There’s a lot of literal flag-waving going on in Olympus Has Fallen, an oppressively rah-rah,
militaristic, xenophobic slab of red meat filmmaking. Its basic structure is
that of a mid-90’s Die Hard rip-off
with the President of the United States (Aaron Eckhart) and a few other
high-ranking officials (including the Vice President) trapped in a bunker below
the White House when it’s taken over by North Korean terrorists hell-bent on
forcing American troops out of South Korea. Seems like they could have come up
with a less complicated plan to get that point across, but a villain’s
showmanship is everything in a movie like this, I suppose. The John McClane of
it all is a former Secret Service agent played by Gerard Butler. He’s working a
desk job down the street when 1600 Pennsylvania Avenue is attacked and overrun.
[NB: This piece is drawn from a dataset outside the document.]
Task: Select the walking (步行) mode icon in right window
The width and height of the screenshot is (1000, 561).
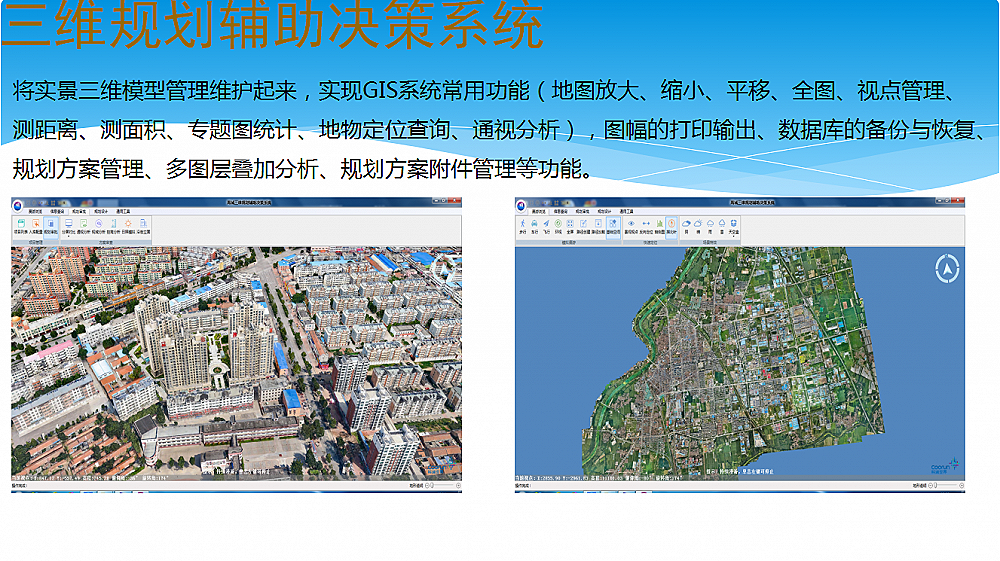Action: coord(522,226)
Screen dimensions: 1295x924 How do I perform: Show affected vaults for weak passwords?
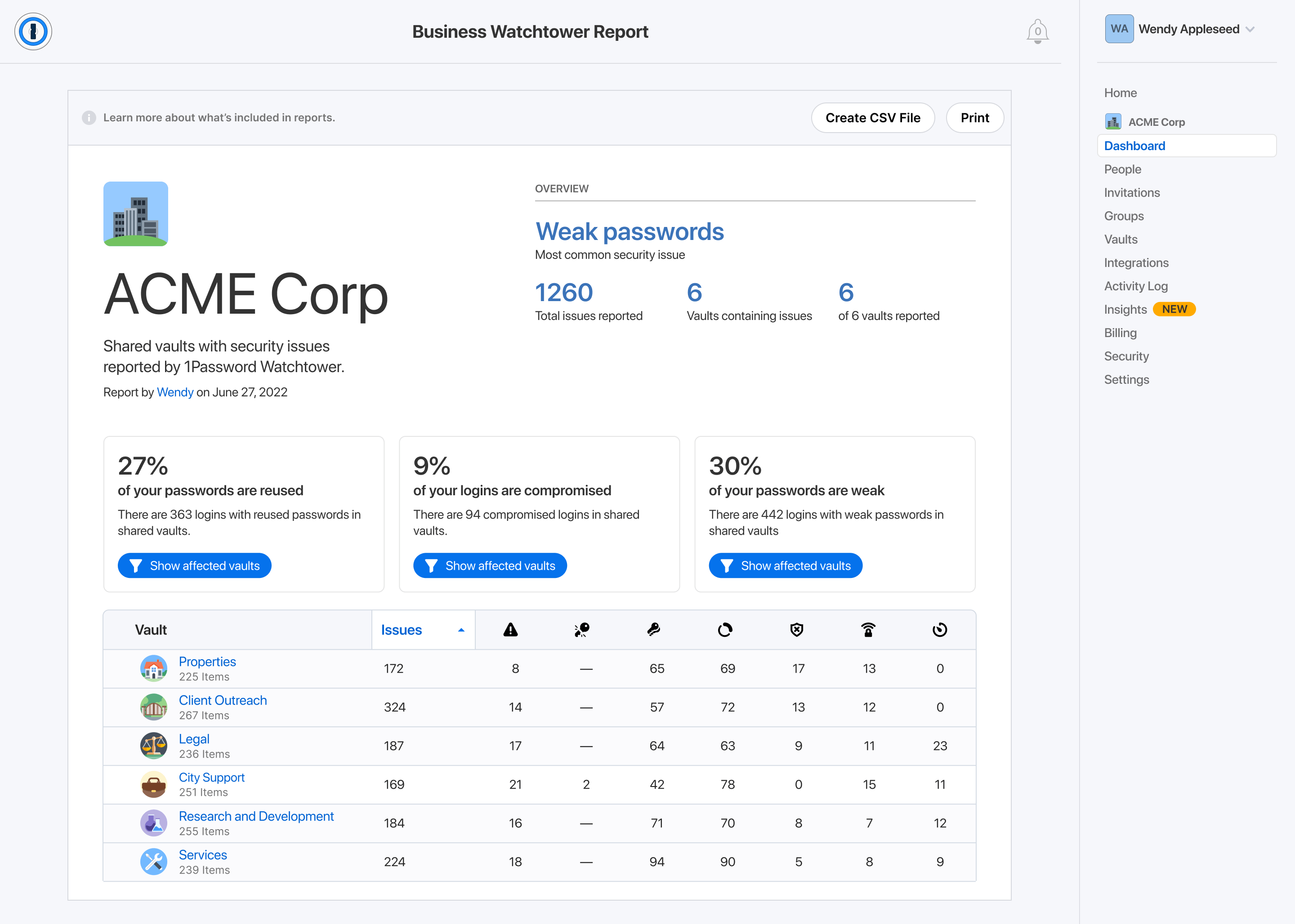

Never one to flee from danger, he finagles his way into the burning building
and starts picking off the bad guys one by one while trying to rescue the
hostages.
Strategy is not all that applicable to anyone’s actions
here. It’s like a slasher movie with the slasher as the good guy and it grows
tedious awfully quick. Butler lurks around shooting down enemies, getting into
bruising fistfights and torturing captives for information about their
overarching plans and the identity of their leader (Rick Yune, who, after
facing off with Brosnan’s Bond in 2002’s Die
Another Day, seems to have suffered a diminution in the complexity of his
plotting). As in McClane’s case, there’s convenient radio communication that
allows taunts to flow both ways. There’s also a command center of mostly
unhelpful suits down the street where Angela Bassett and Robert Forster wring
their hands and hope that the nuclear launch codes are not divulged. Morgan
Freeman’s there, too. As Speaker of the House, he’s the acting president and
gets the biggest (unintentional) laugh of the movie when he gives a speech
reassuring the public that the government remains 100 percent operational. Is
that like the old joke where the guy asks the doctor if he’ll be able to play
piano after the operation and is happy to hear an affirmative, since he’s never
played piano before?
With films like Training
Day, King Arthur, and Shooter, Antoine Fuqua has proven that
he knows his way around suspense or action setpieces. Here, directing from a
script by Creighton Rothenberger and Katrin Benedikt, he manages a couple, but
they both come very early in the runtime are a mixed bag anyways. The first, a
quick bit of business involving a limo accident, is a tight and surprising
opening. The second, an extended bit of disaster moviemaking, is a jarring and
upsetting sequence of collateral damage. It involves the terrorists flying a
large military plane right down the National Mall, firing heavy machine guns,
casually picking off pedestrians before crash-landing near the White House and
serving as a signal to the enemy combatants hidden in the crowd to start the
siege. (The plane also takes out a big chunk of the Washington Monument on the
way down; I’ll leave you to parse the nationalist Freudian significance of that
image.) While this is undeniably effective, it’s also excessive: a bombastic misappropriation
of 9/11 imagery to form a jingoistic call to arms with overwrought patriotic
bloodlust not too far behind.
Fuqua certainly shoots the whole sorry thing with total
commitment to an increasingly ugly premise. But as it drones from one
smoldering, darkly lit corridor to the next with the occasional bloody death or
two, I lost any interest I may once have had. It’s not often you can say that a
movie about terrorists holding the president hostage in order to detonate
nuclear weapons within American borders feels like it has nothing at stake, but
that’s the case here. As the bad guys’ numbers drop with regularity and Butler
barely sustains a scratch and is always correct in his decisions, any sense of
danger in the plot is gone. It’s all so over-the-top that it falls entirely
apart into generic noise typical of the genre: terse, unfunny quips, fake news
clips with carefully non-specific logos, and loud booms now and then to make
sure the audience hasn’t fallen completely asleep.